= Beginning of Section =
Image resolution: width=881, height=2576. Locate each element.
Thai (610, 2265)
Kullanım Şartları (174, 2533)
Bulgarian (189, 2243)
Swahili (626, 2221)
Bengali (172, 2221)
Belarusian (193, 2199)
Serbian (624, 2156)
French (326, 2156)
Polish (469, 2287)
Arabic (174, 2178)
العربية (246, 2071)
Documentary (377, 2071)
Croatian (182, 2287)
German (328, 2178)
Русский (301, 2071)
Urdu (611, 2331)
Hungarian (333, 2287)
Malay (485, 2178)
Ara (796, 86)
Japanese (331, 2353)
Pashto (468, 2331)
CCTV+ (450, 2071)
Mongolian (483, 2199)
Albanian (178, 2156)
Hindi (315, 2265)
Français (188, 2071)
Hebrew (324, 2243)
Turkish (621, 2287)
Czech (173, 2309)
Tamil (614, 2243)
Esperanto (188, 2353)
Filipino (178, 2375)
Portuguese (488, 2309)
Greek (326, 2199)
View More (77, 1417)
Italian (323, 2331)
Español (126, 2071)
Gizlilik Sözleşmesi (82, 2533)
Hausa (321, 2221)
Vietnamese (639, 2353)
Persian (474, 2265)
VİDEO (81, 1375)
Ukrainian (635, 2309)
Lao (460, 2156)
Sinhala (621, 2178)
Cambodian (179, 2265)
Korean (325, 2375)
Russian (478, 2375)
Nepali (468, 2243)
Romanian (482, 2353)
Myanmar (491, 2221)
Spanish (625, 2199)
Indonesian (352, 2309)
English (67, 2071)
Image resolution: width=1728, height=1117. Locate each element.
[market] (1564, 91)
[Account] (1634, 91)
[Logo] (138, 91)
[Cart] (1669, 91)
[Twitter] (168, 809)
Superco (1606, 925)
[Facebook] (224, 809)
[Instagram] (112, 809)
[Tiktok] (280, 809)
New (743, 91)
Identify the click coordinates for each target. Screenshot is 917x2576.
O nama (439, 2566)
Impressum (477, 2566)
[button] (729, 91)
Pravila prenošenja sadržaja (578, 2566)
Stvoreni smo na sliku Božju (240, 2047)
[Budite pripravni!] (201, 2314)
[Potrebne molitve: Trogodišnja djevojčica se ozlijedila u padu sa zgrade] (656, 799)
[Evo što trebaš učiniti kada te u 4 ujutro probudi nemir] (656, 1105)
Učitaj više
= End of Section =
Each line of the records above must be copied exactly.

OUTPUT OF THE EXERCISE:
Image resolution: width=881, height=2576. Locate each element.
Thai (610, 2265)
Kullanım Şartları (174, 2533)
Bulgarian (189, 2243)
Swahili (626, 2221)
Bengali (172, 2221)
Belarusian (193, 2199)
Serbian (624, 2156)
French (326, 2156)
Polish (469, 2287)
Arabic (174, 2178)
العربية (246, 2071)
Documentary (377, 2071)
Croatian (182, 2287)
German (328, 2178)
Русский (301, 2071)
Urdu (611, 2331)
Hungarian (333, 2287)
Malay (485, 2178)
Ara (796, 86)
Japanese (331, 2353)
Pashto (468, 2331)
CCTV+ (450, 2071)
Mongolian (483, 2199)
Albanian (178, 2156)
Hindi (315, 2265)
Français (188, 2071)
Hebrew (324, 2243)
Turkish (621, 2287)
Czech (173, 2309)
Tamil (614, 2243)
Esperanto (188, 2353)
Filipino (178, 2375)
Portuguese (488, 2309)
Greek (326, 2199)
View More (77, 1417)
Italian (323, 2331)
Español (126, 2071)
Gizlilik Sözleşmesi (82, 2533)
Hausa (321, 2221)
Vietnamese (639, 2353)
Persian (474, 2265)
VİDEO (81, 1375)
Ukrainian (635, 2309)
Lao (460, 2156)
Sinhala (621, 2178)
Cambodian (179, 2265)
Korean (325, 2375)
Russian (478, 2375)
Nepali (468, 2243)
Romanian (482, 2353)
Myanmar (491, 2221)
Spanish (625, 2199)
Indonesian (352, 2309)
English (67, 2071)
Image resolution: width=1728, height=1117. Locate each element.
[market] (1564, 91)
[Account] (1634, 91)
[Logo] (138, 91)
[Cart] (1669, 91)
[Twitter] (168, 809)
Superco (1606, 925)
[Facebook] (224, 809)
[Instagram] (112, 809)
[Tiktok] (280, 809)
New (743, 91)
Identify the click coordinates for each target. Screenshot is 917x2576.
O nama (439, 2566)
Impressum (477, 2566)
[button] (729, 91)
Pravila prenošenja sadržaja (578, 2566)
Stvoreni smo na sliku Božju (240, 2047)
[Budite pripravni!] (201, 2314)
[Potrebne molitve: Trogodišnja djevojčica se ozlijedila u padu sa zgrade] (656, 799)
[Evo što trebaš učiniti kada te u 4 ujutro probudi nemir] (656, 1105)
Učitaj više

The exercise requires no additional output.